EXERCISE INSTRUCTIONS: Copy out everything from the start of the entries below down to the line containing "pyautogui.click(x=306, y=364)", keeping each line identical to the original. Leave the pictures out of your copy.

>> BEGIN

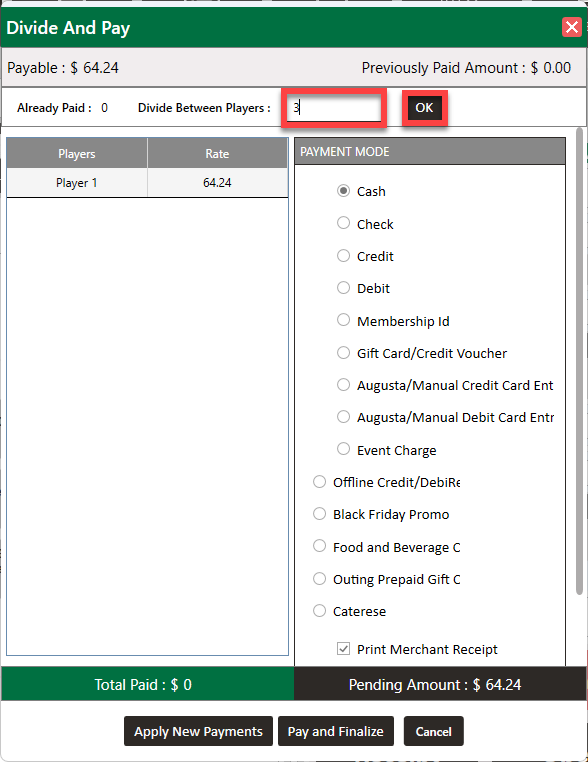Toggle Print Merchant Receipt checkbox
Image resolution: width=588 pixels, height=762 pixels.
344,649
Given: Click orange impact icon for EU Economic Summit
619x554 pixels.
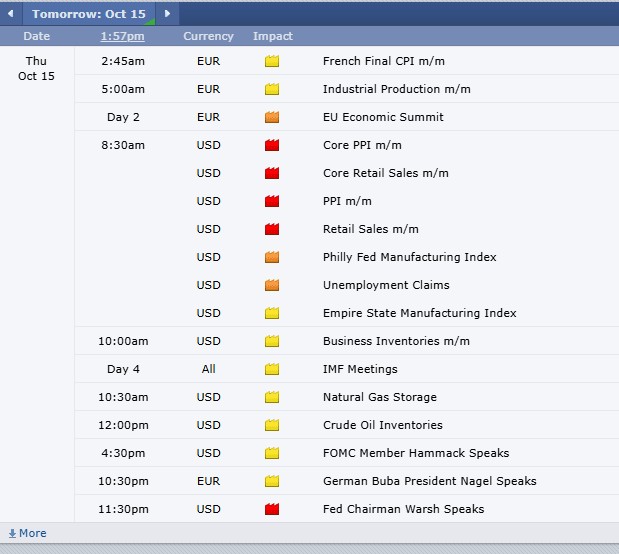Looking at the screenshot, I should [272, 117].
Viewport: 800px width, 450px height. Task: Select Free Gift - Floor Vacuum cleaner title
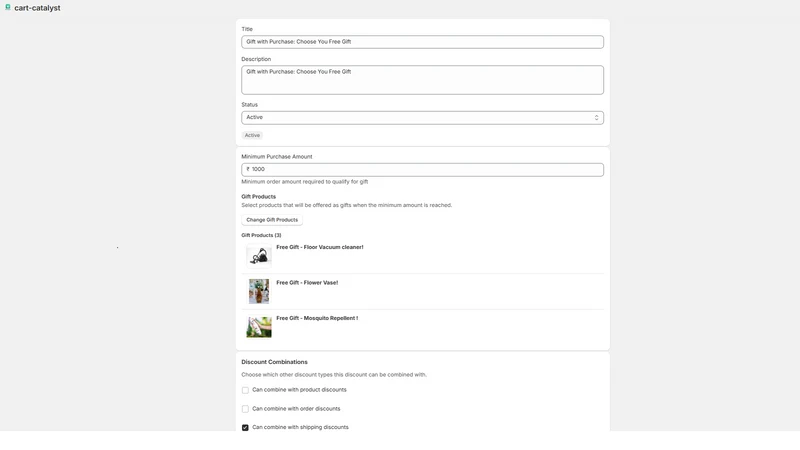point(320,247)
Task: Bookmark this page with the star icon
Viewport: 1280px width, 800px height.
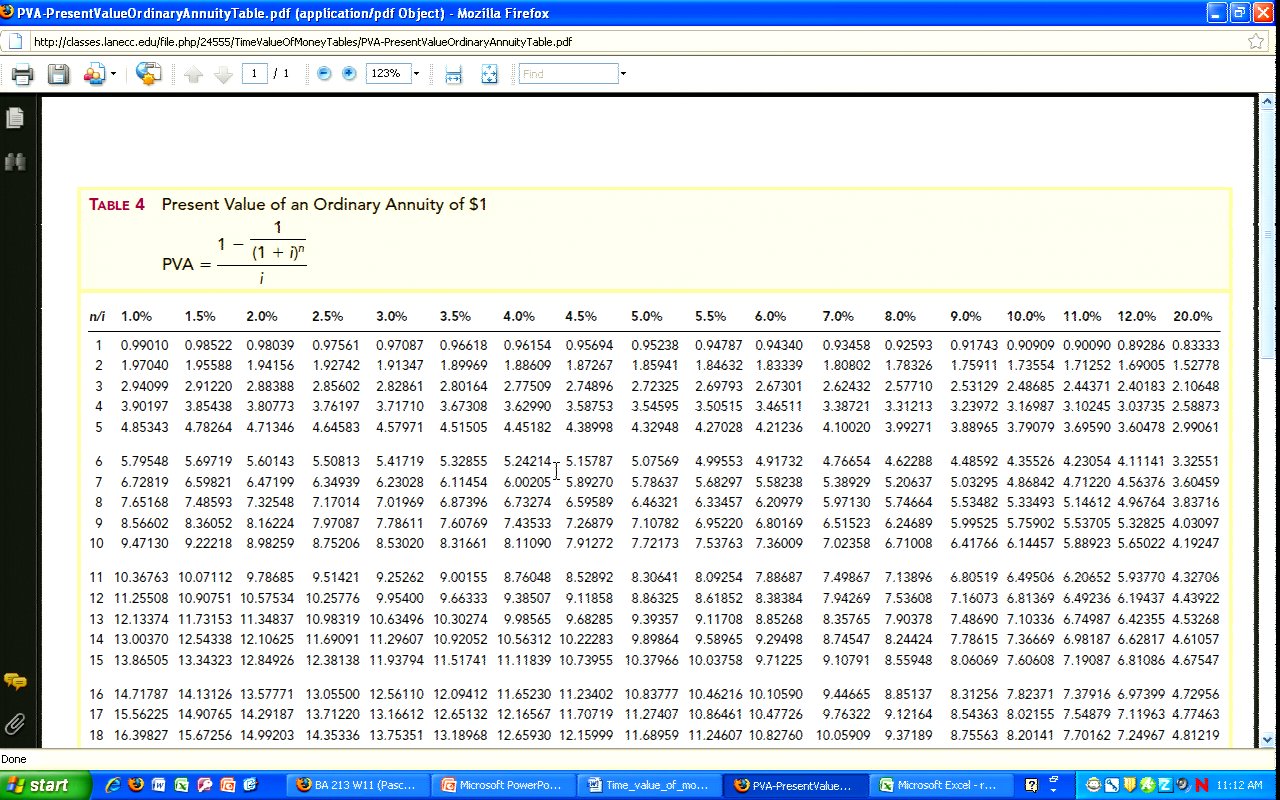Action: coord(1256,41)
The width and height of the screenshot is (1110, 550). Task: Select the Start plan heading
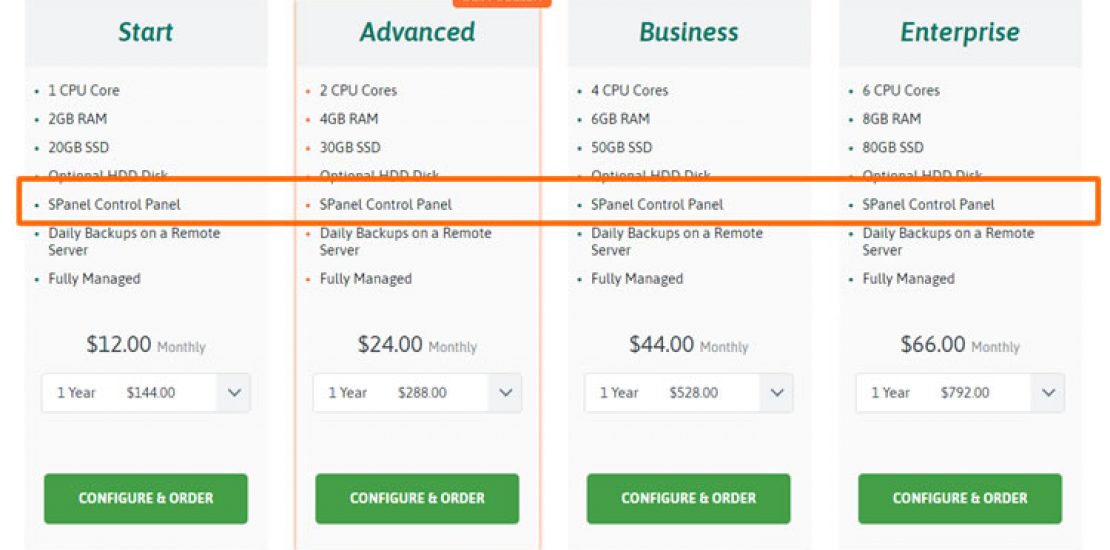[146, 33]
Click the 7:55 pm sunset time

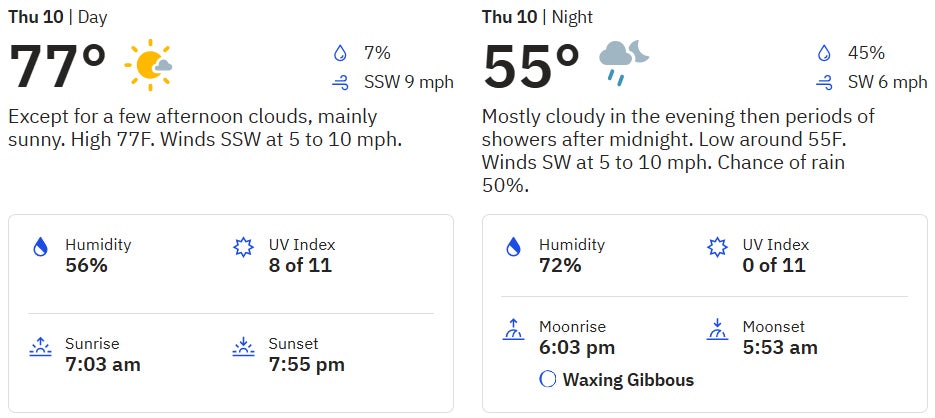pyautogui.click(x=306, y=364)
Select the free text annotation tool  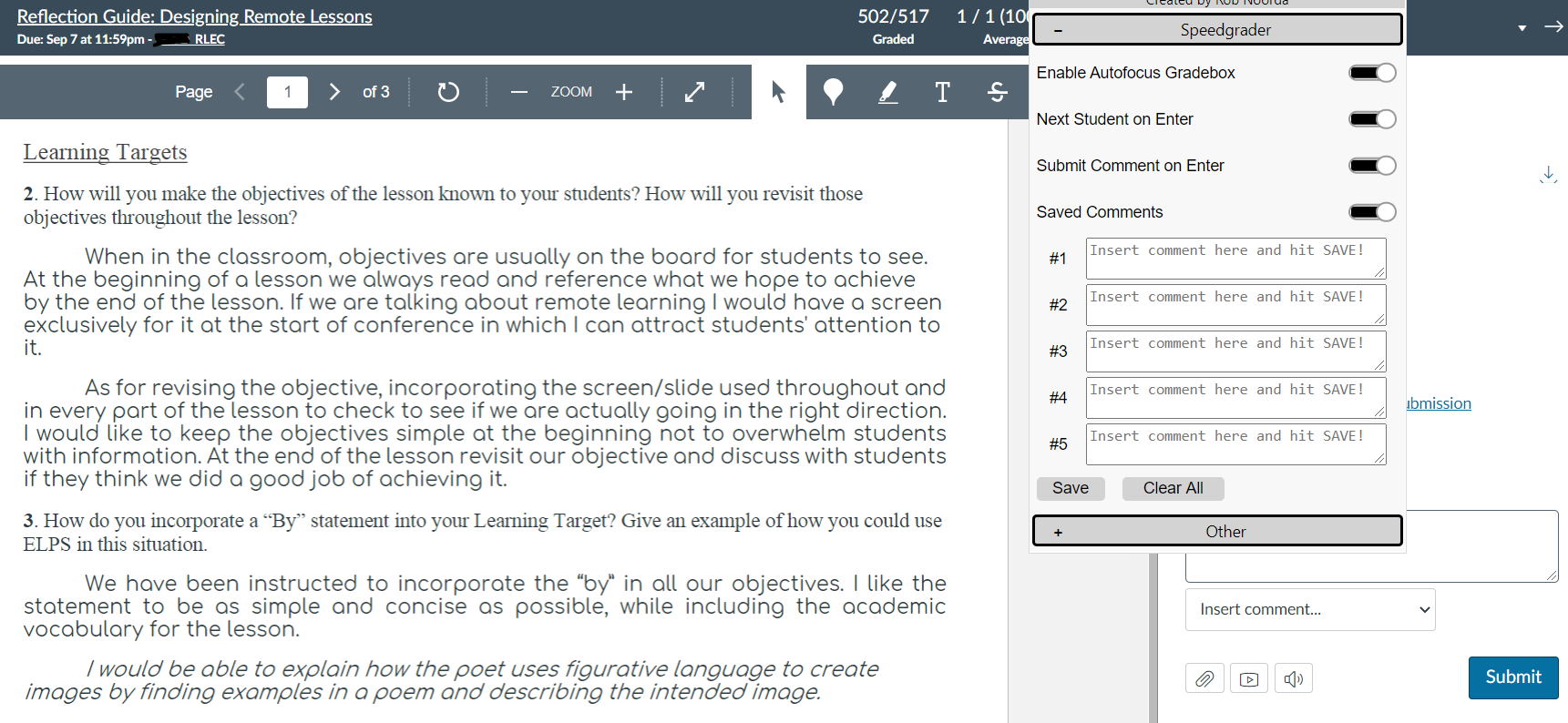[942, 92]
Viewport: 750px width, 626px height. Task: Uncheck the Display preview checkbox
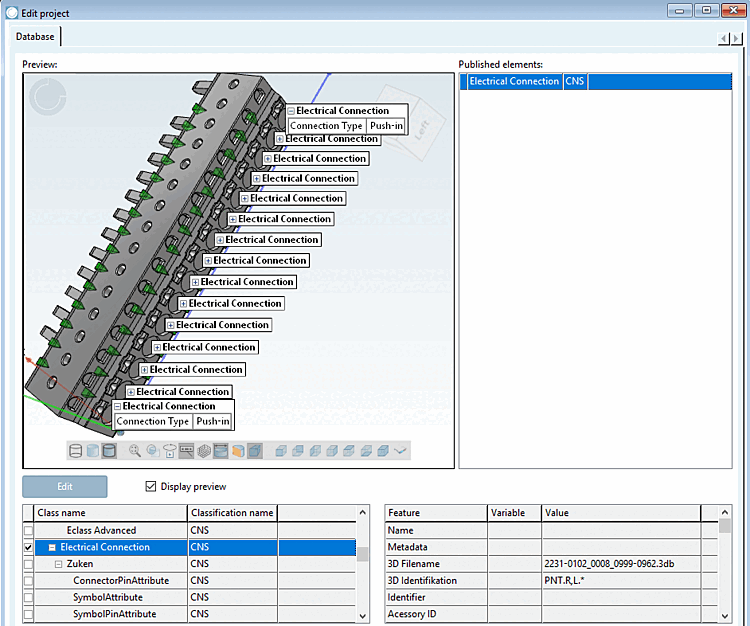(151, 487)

>> END

OUTPUT:
Toggle Print Merchant Receipt checkbox
Image resolution: width=588 pixels, height=762 pixels.
344,649
Given: Click orange impact icon for EU Economic Summit
619x554 pixels.
Looking at the screenshot, I should [272, 117].
Viewport: 800px width, 450px height. Task: Select Free Gift - Floor Vacuum cleaner title
point(320,247)
Task: Bookmark this page with the star icon
Viewport: 1280px width, 800px height.
Action: coord(1256,41)
The width and height of the screenshot is (1110, 550). Task: Select the Start plan heading
[146, 33]
Click the 7:55 pm sunset time

pyautogui.click(x=306, y=364)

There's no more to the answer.